The number of steps he takes depends on how he feels, but he is wary of getting too close to the goal.
He usually sees his foot make contact with the ball.
He holds the ball with his right hand low and closer to the front of the ball than his left.
If he is further from the goal, he tilts the ball back a bit to expose the fat part of the ball to have a bigger contact area, so the ball goes further.
If he’s closer, he holds the ball straighter to get more spin and so it holds its line.
In training, Breust takes two 15-20 minute penalty shootouts a week, aiming to drop the ball into a wheelie bin 48s away. He is “constantly” training in dribbling.
The Tigers champ discovered on a clay shooting trip to Texas that despite being right-footed and right-handed, his left eye is dominant. He was aiming for clay targets and still missing a target, then changed his eyes and found he was much more accurate.

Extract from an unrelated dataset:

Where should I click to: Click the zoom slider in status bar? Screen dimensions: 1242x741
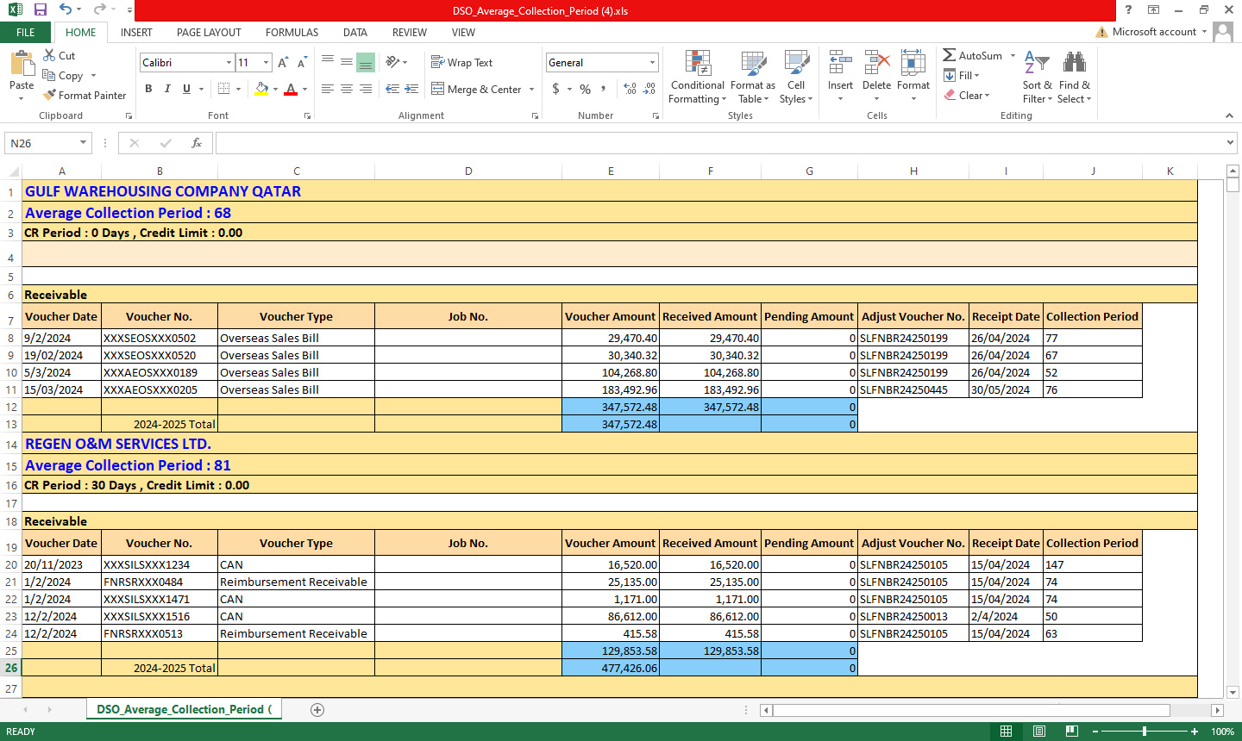tap(1145, 732)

How this translates to soccer is that for a standard set piece, he uses his dominant left eye to line up the laces of the ball with the middle of the goals.
For set pieces, he likes a high trajectory with lots of spin, as this will help the ball keep its line.
He tries to keep a low ball, leaning at the hips with his torso above the ball. He once practiced this low body position with assistant coach Mark Williams by imagining that he was standing at one end of a small pool table and leaning forward to put the ball in the farthest pocket. right.
The Art of Goalkicking by David Wheadon is published by Slattery Publishing and distributed by Hardie Grant. Available in bookstores.